The Tulsa Golden Hurricanes kicked off their season last Friday on the road against Michigan State, losing their season opener by a final score of 28-7.
The Spartans, ranked eighteenth in the nation, were heavily favored entering the game, manhandling TU’s offence throughout to the surprise of absolutely no one. But despite the loss, TU athletics is currently celebrating the loss as a big achievement for their athletics program.
“Obviously, going up against a strong team like Michigan State, you’d expect to do a lot worse,” one athletic trainer volunteered. “You expect a final score of, say 56- 14, or 38-3. You don’t expect something like 28-7, which has a much nicer ring to it.”
TU, a member of the American Athletic Conference since 2014, has been playing more and more lofty CFB programs in recent years, from larger Conferences like the Big 10 and Big 12. Although most of these games have ended in defeats, some of them have ended in respectable defeats.
“There’s just no way to compete with the athletic prowess and academic shoddiness of the bigger schools,” sighed one season ticket holder when approached for comment. “We can only hope that one day, one day, we might lose by a score of 21-17. That would be fantastic!”
In total, the University of Tulsa makes around $1 million for every game it plays against larger college athletic powers, an amount that isn’t bad, considering there’s a ton of embarrassing things I would gladly do for a million bucks.
The game was mostly a defensive struggle, with Tulsa staying in the game until halfway around the second quarter.
One student who watched the game on Friday said: “I’m surprised we made it that long. It kept me mildly interested.”
Another student who watched the game said, “If we only lost by 21, against Michigan State, then the other AAC teams should be rightly scared of us.”
Reactions around the city of Tulsa were very optimistic. Reports of noise disturbances could be heard around the city, while several Buffalo Wild Wings restaurant chains were vandalised by elated, drunken fans. “I guess they must have bet the point spread and won,” one confused onlooker stated.
The reactions from the victorious home team, however, were more lukewarm. The television broadcasters were surprised by the enormous number of nonplussed fans and students in attendance paying more attention to their cell phones than the season opener. “I mean, I don’t even know where Tulsa is,” one Michigan State Student texted, “So I know they’re not going to beat our boys.” MSU fans also generally reacted with disdain to the victory, saying: “We’d expected to win by much, much more. That’s what the college football rankings value: a blowout.”

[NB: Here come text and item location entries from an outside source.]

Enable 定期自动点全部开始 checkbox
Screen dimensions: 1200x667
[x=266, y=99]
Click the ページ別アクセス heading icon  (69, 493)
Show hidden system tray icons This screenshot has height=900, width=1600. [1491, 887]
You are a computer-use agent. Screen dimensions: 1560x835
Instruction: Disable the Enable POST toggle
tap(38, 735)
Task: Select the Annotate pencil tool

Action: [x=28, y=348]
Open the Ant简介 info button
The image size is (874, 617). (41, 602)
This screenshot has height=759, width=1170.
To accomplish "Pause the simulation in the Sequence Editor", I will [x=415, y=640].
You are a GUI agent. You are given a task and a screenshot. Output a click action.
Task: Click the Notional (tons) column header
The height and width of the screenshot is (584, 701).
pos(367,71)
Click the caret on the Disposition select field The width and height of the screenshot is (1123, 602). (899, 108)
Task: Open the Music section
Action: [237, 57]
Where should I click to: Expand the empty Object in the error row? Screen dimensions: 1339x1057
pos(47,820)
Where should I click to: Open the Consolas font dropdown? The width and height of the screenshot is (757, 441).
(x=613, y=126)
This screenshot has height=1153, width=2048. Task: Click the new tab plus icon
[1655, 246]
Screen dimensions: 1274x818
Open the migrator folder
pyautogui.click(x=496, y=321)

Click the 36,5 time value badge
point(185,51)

In a postgame press conference, Michigan State Coach Mark Dantonio gave this statement:
“I was surprised by Tulsa and Coach Montgomery’s gameplan. They were resilient … obviously for us, 28-7 is a pyrrhic victory … We’re going to hit it harder at practice and watch some game film so that our boys can bounce back from this.”
And so this is a great start for TU football this season. Moving forward, it is all about seeing the glass as a quarter full.